ÉTUDES ÉVALUANT L’IMMUNOTHÉRAPIE EN PÉRI-OPÉRATOIRE
Enfin, une autre stratégie proposée consiste à administrer à la fois en néoadjuvant et en adjuvant (= péri- opératoire) une immunothérapie +/- associée à une chimiothérapie. Ces principaux essais sont résumés dans le tableau 1, sans données disponibles à l’heure actuelle.

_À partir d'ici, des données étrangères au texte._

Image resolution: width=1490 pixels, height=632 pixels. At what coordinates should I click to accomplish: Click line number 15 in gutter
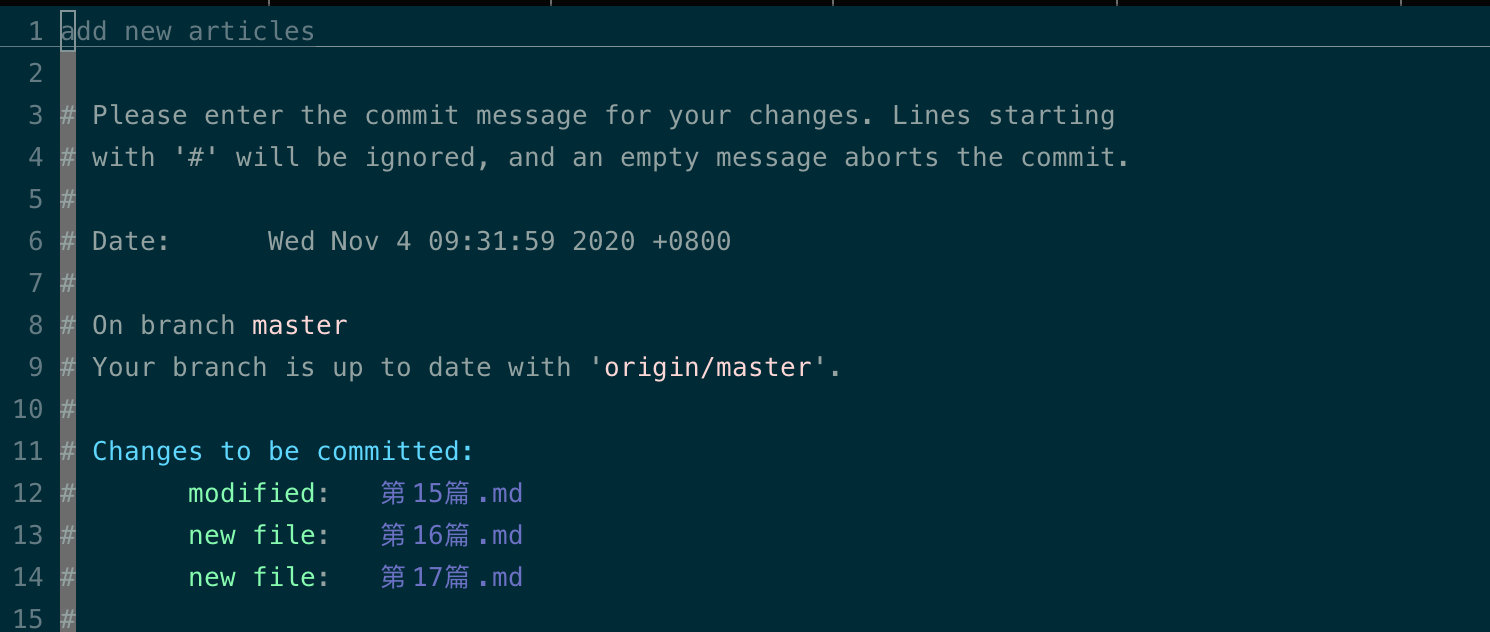point(28,619)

Une question centrale reste celle de la supériorité d’une immunothérapie administrée en adjuvant et/ou néoadjuvant. La situation néoadjuvante présente comme rationnel d’éduquer un système immunitaire avec une tumeur encore en place et sans curage ganglionnaire. Les autres arguments en faveur du contexte néoadjuvant sont la meilleure observance et adhésion du patient au traitement en comparaison au traitement adjuvant ainsi que la possibilité d’évaluer la réponse pathologique sur la pièce opératoire. Cependant, quelques incertitudes subsistent sur la réponse pathologique comme critère de jugement suffisant dans ces études de traitement néoadjuvant, bien que les données confortent de plus en plus ce critère. Les arguments pour un traitement préférentiellement adjuvant sont ceux d’une chirurgie non retardée par le traitement préalable, et principalement de la difficulté dans certains cas (non rares) à obtenir une histologie suffisante pour débuter un traitement en préopératoire.
CONCLUSION
L’immunothérapie a apporté une véritable révolution dans la prise en charge des patients atteints d’un cancer bronchique non à petites cellules d’abord aux stades métastatiques, en consolidation dans les stades localement avancés et désormais dans les stades localisés. Les essais de phase 3 aux données disponibles apportent des résultats pour la plupart positifs bien que certains sous-groupes soient surprenants en termes de résultats et qu’il faille encore attendre une maturité suffisante des données.
Trois grandes stratégies semblent se dessiner avec une immunothérapie administrée en situation néoadjuvante, adjuvante voire les deux pour une administration en péri-opératoire.
Les prochains enjeux au-delà de la confirmation des résultats de ces essais en vraie vie puis de l’obtention des remboursements par nos tutelles seront l’implémentation de ces stratégies dans notre pratique clinique quotidienne et de déterminer quelle stratégie conviendra à chaque patient.
En l’absence d’essai comparatif entre ces approches, on peut sup- poser que le choix reposera sur des discussions animées lors de nos réunions de concertation pluridisciplinaires.